#HIFU: Innovadora tecnología China para tratamiento del cáncer
Un conjunto de haces de ultrasonido, cada uno inofensivo por separado, converge con precisión milimétrica sobre un punto exacto del cuerpo.
El progreso de una nación no se mide solo en carreteras, puertos o cifras macroeconómicas. Se mide también en su capacidad de poner al alcance de su gente lo mejor que la ciencia médica es capaz de ofrecer. Y hoy, la medicina mundial atraviesa un cambio silencioso pero profundo: el tratamiento de tumores malignos y benignos sin bisturí, sin sangre y, en la mayoría de los casos, sin necesidad de que el paciente pase una sola noche internado.

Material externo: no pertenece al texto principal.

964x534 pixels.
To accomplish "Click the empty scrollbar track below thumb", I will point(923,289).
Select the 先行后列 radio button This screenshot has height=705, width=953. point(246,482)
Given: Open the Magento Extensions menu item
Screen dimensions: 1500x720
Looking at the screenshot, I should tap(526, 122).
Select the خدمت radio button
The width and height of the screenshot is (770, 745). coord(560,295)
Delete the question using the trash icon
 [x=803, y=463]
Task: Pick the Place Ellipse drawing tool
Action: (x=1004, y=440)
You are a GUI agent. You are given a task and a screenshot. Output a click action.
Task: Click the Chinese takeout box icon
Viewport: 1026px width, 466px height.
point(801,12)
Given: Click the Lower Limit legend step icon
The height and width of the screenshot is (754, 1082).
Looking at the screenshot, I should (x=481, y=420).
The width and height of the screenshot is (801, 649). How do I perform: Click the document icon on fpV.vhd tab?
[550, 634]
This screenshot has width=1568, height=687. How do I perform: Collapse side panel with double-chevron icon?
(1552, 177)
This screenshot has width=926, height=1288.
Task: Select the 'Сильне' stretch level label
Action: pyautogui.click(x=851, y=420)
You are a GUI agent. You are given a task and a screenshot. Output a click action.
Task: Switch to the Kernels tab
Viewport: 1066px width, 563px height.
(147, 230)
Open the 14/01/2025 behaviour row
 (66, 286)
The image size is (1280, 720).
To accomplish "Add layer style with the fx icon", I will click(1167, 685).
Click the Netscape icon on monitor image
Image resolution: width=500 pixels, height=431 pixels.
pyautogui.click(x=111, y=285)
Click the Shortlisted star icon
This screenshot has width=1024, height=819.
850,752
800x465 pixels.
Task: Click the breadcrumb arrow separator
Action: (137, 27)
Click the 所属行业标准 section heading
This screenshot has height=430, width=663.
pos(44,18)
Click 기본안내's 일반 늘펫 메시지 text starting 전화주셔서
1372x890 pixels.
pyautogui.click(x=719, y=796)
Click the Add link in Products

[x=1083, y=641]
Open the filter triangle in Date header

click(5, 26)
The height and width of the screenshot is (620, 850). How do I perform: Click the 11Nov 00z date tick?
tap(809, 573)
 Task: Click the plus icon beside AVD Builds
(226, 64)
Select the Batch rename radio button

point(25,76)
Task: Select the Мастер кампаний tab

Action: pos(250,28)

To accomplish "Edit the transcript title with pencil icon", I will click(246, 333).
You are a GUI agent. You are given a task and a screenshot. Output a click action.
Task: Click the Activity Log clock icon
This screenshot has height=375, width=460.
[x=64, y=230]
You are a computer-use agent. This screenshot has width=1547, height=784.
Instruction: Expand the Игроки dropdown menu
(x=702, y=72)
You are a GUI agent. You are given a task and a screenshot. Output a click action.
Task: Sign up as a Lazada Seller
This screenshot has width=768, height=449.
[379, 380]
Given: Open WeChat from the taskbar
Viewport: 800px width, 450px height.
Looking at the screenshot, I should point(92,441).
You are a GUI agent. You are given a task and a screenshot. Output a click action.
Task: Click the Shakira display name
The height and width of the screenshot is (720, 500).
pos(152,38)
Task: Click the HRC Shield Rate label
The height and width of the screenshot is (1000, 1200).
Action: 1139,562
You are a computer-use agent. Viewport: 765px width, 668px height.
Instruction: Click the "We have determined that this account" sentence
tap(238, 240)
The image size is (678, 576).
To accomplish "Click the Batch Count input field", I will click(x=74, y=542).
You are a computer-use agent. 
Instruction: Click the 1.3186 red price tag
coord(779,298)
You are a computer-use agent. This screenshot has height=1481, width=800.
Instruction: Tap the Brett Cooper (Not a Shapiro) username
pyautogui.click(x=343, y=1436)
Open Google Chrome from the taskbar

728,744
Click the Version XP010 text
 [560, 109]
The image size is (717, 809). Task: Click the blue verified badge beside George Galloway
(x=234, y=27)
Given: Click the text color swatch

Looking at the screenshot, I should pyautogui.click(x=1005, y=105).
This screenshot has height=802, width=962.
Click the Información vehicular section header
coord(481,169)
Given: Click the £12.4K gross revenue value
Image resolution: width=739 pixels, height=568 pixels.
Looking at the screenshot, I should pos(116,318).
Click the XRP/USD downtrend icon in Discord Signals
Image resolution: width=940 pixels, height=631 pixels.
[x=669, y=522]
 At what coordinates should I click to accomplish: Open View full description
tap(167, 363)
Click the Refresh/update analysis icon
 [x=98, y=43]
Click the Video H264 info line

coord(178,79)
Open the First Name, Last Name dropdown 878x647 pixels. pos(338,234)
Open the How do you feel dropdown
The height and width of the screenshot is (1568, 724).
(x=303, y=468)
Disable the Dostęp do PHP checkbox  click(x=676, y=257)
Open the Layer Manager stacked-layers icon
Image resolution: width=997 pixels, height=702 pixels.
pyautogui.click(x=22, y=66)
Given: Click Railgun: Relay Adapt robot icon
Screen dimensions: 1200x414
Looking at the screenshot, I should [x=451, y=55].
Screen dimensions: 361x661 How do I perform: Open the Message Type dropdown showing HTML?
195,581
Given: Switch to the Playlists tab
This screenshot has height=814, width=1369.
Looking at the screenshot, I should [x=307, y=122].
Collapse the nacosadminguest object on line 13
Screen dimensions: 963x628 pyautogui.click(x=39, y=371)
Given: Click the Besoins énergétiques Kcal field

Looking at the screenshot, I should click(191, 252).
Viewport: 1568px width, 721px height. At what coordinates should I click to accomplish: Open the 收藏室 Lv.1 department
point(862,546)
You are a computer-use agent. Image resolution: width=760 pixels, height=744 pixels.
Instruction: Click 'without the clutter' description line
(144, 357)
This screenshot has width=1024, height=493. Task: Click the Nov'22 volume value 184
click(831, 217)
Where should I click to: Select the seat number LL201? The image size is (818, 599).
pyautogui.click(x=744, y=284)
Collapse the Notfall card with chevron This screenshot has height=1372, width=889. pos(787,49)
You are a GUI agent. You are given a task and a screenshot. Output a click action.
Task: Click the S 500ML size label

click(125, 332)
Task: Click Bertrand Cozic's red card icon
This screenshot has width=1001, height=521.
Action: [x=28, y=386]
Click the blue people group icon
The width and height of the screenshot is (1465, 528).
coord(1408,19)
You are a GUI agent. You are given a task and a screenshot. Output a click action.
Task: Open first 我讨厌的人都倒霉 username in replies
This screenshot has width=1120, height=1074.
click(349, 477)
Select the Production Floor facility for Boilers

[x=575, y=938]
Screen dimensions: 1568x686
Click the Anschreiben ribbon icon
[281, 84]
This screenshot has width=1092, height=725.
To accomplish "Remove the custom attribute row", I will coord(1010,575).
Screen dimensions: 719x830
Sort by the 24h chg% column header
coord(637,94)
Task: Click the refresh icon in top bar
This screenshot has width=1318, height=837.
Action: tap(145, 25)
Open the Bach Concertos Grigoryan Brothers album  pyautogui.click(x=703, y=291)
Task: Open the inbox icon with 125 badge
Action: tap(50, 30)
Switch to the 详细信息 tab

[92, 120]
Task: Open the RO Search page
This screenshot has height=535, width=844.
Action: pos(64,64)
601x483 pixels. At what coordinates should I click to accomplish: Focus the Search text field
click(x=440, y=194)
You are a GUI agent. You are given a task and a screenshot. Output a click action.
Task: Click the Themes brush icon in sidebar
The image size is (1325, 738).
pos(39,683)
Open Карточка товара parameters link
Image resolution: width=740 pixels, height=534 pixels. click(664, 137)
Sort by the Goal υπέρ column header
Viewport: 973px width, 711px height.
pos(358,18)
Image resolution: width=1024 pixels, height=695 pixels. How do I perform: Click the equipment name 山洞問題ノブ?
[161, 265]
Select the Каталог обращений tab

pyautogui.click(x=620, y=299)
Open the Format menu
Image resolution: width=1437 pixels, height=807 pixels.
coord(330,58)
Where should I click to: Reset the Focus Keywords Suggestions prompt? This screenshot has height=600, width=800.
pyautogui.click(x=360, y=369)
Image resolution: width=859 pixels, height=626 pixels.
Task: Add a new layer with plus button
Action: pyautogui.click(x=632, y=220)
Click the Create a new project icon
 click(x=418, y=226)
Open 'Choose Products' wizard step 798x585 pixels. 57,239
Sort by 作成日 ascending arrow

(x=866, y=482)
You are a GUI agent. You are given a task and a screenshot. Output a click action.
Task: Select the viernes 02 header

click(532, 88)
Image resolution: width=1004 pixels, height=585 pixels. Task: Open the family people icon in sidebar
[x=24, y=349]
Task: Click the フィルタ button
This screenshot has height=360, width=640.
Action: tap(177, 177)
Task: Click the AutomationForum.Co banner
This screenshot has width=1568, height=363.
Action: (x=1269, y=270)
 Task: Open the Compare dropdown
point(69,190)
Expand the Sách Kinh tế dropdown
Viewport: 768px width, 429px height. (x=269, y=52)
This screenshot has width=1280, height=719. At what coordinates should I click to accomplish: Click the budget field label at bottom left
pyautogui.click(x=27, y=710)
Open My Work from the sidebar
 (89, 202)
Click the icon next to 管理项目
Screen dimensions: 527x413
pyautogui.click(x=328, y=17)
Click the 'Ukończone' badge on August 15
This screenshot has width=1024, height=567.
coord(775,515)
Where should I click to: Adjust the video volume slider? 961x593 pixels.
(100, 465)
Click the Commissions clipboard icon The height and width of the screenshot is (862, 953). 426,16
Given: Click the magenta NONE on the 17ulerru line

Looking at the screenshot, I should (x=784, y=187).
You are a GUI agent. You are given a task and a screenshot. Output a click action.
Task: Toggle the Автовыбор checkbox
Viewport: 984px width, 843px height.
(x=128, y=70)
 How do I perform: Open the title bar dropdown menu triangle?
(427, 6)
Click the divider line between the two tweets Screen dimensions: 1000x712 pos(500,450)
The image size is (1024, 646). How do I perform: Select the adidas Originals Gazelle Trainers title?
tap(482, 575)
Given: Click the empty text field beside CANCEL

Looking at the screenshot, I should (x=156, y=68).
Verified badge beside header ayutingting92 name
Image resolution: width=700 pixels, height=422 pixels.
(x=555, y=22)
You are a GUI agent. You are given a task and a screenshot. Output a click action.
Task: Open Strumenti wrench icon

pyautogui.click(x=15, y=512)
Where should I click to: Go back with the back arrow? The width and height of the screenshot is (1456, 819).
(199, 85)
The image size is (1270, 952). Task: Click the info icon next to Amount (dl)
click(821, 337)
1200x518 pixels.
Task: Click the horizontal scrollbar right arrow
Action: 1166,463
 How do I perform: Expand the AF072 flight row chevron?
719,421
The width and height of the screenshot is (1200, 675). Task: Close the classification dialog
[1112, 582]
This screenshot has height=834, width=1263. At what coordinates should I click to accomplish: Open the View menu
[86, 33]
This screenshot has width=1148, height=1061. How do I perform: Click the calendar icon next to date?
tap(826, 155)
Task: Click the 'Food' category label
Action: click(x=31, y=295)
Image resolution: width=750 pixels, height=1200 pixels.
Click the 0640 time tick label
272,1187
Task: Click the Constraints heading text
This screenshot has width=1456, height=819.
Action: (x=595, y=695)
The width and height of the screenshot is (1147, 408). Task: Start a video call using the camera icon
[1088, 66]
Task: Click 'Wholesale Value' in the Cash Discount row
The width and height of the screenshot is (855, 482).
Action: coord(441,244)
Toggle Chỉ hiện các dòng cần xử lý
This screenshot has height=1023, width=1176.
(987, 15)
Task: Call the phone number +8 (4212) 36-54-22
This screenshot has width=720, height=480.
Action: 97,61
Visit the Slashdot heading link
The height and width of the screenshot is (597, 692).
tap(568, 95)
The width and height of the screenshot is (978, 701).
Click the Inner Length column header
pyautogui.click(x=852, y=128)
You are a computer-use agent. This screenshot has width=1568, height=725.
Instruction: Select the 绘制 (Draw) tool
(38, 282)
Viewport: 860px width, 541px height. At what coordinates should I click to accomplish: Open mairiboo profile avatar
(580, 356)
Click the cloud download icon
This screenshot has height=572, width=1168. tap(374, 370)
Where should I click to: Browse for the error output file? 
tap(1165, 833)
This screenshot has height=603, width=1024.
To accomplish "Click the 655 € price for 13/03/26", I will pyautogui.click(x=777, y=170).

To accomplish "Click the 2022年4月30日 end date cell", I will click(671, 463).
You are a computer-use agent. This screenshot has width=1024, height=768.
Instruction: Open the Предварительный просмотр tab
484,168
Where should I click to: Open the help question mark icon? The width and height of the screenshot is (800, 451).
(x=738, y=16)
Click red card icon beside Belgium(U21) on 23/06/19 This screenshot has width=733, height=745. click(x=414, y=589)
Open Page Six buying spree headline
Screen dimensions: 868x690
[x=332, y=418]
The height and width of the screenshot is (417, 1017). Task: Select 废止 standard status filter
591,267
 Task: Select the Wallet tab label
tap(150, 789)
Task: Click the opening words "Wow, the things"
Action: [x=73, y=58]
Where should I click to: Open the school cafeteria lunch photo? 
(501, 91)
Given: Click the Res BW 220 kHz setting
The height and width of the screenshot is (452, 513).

Esa tecnología se llama HIFU, por sus siglas en inglés (High Intensity Focused Ultrasound): ultrasonido focalizado de alta intensidad. El principio físico que la sostiene es tan simple. Un conjunto de haces de ultrasonido, cada uno inofensivo por separado, converge con precisión milimétrica sobre un punto exacto del cuerpo. Al concentrarse, esa energía eleva la temperatura del tejido objetivo hasta valores de entre 55 y 100 grados centígrados durante apenas unos segundos, provocando lo que en términos médicos se conoce como ablación térmica: la destrucción controlada de las células anormales, sin necesidad de abrir el cuerpo del paciente ni dañar el tejido sano circundante.
A diferencia de la cirugía convencional o incluso de otras técnicas mínimamente invasivas, el HIFU no deja cicatriz, no requiere anestesia general en la mayoría de los procedimientos y reduce drásticamente el tiempo de recuperación. El paciente ingresa, se recuesta en una camilla —que guía al especialista en tiempo real hacia el tejido a tratar— y en cuestión de horas puede regresar a su domicilio. Es #MedicinaDePrecisión en su expresión más depurada: tratar exactamente lo que hay que tratar, ni un milímetro más.
Sus aplicaciones ya no son experimentales. La comunidad científica internacional documenta hoy el uso del HIFU en tumores de próstata, hígado, útero, mama y recto, en nódulos tiroideos benignos y malignos, y —en un terreno que hasta hace pocos años parecía reservado a la neurocirugía abierta— en el tratamiento del temblor esencial y de los temblores asociados a la enfermedad de Parkinson, donde el ultrasonido se enfoca directamente sobre el grupo de neuronas responsable del síntoma. España, Estados Unidos, Corea del Sur e Israel llevan más de una década incorporando esta tecnología a sus sistemas hospitalarios.
El #Perú tiene una tradición médica que no debe subestimar se, generaciones de especialistas peruanos, un sistema de salud que ha demostrado capacidad de respuesta en momentos críticos, y una población que merece exactamente el mismo estándar de cuidado que un paciente en Madrid, Seúl o Boston. La pregunta cae de madura, por qué, a la fecha, el acceso a esta tecnología sigue siendo tan limitado.
Incorporar HIFU a los principales centros oncológicos y hospitales de referencia del país no es un lujo. Es una decisión de política de Estado con impacto directo sobre la vida de miles de peruanos: menos tiempo de hospitalización, menos complicaciones postoperatorias, menor costo social asociado a la recuperación, y —sobre todo— más vidas salvadas a tiempo. La inversión en tecnología médica de punta no compite con otras prioridades nacionales: es, en sí misma, una forma de #DesarrolloNacional, tan legítima como la que se destina a infraestructura o educación.
El llamado, entonces, es claro. Universidades, hospitales públicos y privados, y las autoridades sanitarias del país tienen la responsabilidad histórica de acortar esa distancia. No se trata de importar una moda médica, sino de garantizar que la geografía o el nivel de ingresos de un paciente no determinen su acceso a un tratamiento seguro, eficaz y ya validado por la evidencia científica internacional. La salud de un pueblo es, después de todo, uno de los pilares silenciosos de su soberanía.
Que el Perú no llegue tarde a esta revolución. Que la ciencia, también, sea motivo de orgullo nacional.